◆ REQUIRED WORK: Output all the data exactly.
┏━━
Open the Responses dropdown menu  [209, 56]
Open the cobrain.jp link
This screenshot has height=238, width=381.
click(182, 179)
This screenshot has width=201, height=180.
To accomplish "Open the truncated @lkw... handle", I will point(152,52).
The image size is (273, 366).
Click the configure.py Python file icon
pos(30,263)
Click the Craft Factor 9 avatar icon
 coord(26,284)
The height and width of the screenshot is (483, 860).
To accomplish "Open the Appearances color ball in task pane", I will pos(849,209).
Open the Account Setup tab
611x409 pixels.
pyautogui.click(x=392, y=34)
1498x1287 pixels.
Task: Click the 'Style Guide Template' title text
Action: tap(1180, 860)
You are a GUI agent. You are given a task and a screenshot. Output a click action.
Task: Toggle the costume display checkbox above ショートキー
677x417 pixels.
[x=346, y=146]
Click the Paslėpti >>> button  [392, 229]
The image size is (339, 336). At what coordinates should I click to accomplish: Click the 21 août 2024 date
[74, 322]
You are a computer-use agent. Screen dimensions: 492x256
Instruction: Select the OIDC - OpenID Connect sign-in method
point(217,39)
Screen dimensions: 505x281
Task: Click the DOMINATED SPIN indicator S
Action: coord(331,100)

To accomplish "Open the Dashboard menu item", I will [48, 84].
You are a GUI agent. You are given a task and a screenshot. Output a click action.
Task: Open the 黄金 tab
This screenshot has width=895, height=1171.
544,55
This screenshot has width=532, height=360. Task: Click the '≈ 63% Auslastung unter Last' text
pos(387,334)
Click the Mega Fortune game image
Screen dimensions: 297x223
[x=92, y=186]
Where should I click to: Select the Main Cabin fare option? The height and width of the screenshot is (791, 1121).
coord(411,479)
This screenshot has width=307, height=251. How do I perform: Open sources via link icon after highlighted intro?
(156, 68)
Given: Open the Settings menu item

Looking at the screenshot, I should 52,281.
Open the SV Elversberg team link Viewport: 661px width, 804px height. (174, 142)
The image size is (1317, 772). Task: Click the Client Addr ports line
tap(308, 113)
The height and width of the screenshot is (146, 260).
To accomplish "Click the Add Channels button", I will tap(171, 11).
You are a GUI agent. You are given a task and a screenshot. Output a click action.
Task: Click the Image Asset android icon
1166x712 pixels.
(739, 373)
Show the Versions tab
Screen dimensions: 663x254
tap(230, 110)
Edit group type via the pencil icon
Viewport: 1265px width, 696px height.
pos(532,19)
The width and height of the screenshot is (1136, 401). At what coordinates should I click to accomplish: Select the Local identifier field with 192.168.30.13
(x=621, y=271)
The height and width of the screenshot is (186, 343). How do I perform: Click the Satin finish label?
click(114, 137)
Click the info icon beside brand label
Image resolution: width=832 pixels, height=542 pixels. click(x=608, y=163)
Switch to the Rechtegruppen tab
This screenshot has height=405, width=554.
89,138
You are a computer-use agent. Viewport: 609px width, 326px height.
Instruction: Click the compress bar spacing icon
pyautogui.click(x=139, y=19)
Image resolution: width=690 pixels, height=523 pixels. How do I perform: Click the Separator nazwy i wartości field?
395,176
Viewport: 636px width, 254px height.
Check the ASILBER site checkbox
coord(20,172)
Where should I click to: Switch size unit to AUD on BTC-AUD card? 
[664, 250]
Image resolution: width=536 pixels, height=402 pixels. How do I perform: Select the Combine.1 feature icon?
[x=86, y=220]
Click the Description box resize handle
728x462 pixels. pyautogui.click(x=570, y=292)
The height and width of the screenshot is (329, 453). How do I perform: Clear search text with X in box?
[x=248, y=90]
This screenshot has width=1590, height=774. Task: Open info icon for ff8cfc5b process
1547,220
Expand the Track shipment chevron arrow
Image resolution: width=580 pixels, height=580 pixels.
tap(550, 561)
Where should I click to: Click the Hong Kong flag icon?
┗━━
◆ RESULT FOR THIS EXERCISE:
Open the Responses dropdown menu  [209, 56]
Open the cobrain.jp link
This screenshot has height=238, width=381.
click(182, 179)
This screenshot has width=201, height=180.
To accomplish "Open the truncated @lkw... handle", I will point(152,52).
The image size is (273, 366).
Click the configure.py Python file icon
pos(30,263)
Click the Craft Factor 9 avatar icon
 coord(26,284)
The height and width of the screenshot is (483, 860).
To accomplish "Open the Appearances color ball in task pane", I will pos(849,209).
Open the Account Setup tab
611x409 pixels.
pyautogui.click(x=392, y=34)
1498x1287 pixels.
Task: Click the 'Style Guide Template' title text
Action: tap(1180, 860)
You are a GUI agent. You are given a task and a screenshot. Output a click action.
Task: Toggle the costume display checkbox above ショートキー
677x417 pixels.
[x=346, y=146]
Click the Paslėpti >>> button  [392, 229]
The image size is (339, 336). At what coordinates should I click to accomplish: Click the 21 août 2024 date
[74, 322]
You are a computer-use agent. Screen dimensions: 492x256
Instruction: Select the OIDC - OpenID Connect sign-in method
point(217,39)
Screen dimensions: 505x281
Task: Click the DOMINATED SPIN indicator S
Action: coord(331,100)

To accomplish "Open the Dashboard menu item", I will [48, 84].
You are a GUI agent. You are given a task and a screenshot. Output a click action.
Task: Open the 黄金 tab
This screenshot has width=895, height=1171.
544,55
This screenshot has width=532, height=360. Task: Click the '≈ 63% Auslastung unter Last' text
pos(387,334)
Click the Mega Fortune game image
Screen dimensions: 297x223
[x=92, y=186]
Where should I click to: Select the Main Cabin fare option? The height and width of the screenshot is (791, 1121).
coord(411,479)
This screenshot has width=307, height=251. How do I perform: Open sources via link icon after highlighted intro?
(156, 68)
Given: Open the Settings menu item

Looking at the screenshot, I should 52,281.
Open the SV Elversberg team link Viewport: 661px width, 804px height. (174, 142)
The image size is (1317, 772). Task: Click the Client Addr ports line
tap(308, 113)
The height and width of the screenshot is (146, 260).
To accomplish "Click the Add Channels button", I will tap(171, 11).
You are a GUI agent. You are given a task and a screenshot. Output a click action.
Task: Click the Image Asset android icon
1166x712 pixels.
(739, 373)
Show the Versions tab
Screen dimensions: 663x254
tap(230, 110)
Edit group type via the pencil icon
Viewport: 1265px width, 696px height.
pos(532,19)
The width and height of the screenshot is (1136, 401). At what coordinates should I click to accomplish: Select the Local identifier field with 192.168.30.13
(x=621, y=271)
The height and width of the screenshot is (186, 343). How do I perform: Click the Satin finish label?
click(114, 137)
Click the info icon beside brand label
Image resolution: width=832 pixels, height=542 pixels. click(x=608, y=163)
Switch to the Rechtegruppen tab
This screenshot has height=405, width=554.
89,138
You are a computer-use agent. Viewport: 609px width, 326px height.
Instruction: Click the compress bar spacing icon
pyautogui.click(x=139, y=19)
Image resolution: width=690 pixels, height=523 pixels. How do I perform: Click the Separator nazwy i wartości field?
395,176
Viewport: 636px width, 254px height.
Check the ASILBER site checkbox
coord(20,172)
Where should I click to: Switch size unit to AUD on BTC-AUD card? 
[664, 250]
Image resolution: width=536 pixels, height=402 pixels. How do I perform: Select the Combine.1 feature icon?
[x=86, y=220]
Click the Description box resize handle
728x462 pixels. pyautogui.click(x=570, y=292)
The height and width of the screenshot is (329, 453). How do I perform: Clear search text with X in box?
[x=248, y=90]
This screenshot has width=1590, height=774. Task: Open info icon for ff8cfc5b process
1547,220
Expand the Track shipment chevron arrow
Image resolution: width=580 pixels, height=580 pixels.
tap(550, 561)
Where should I click to: Click the Hong Kong flag icon?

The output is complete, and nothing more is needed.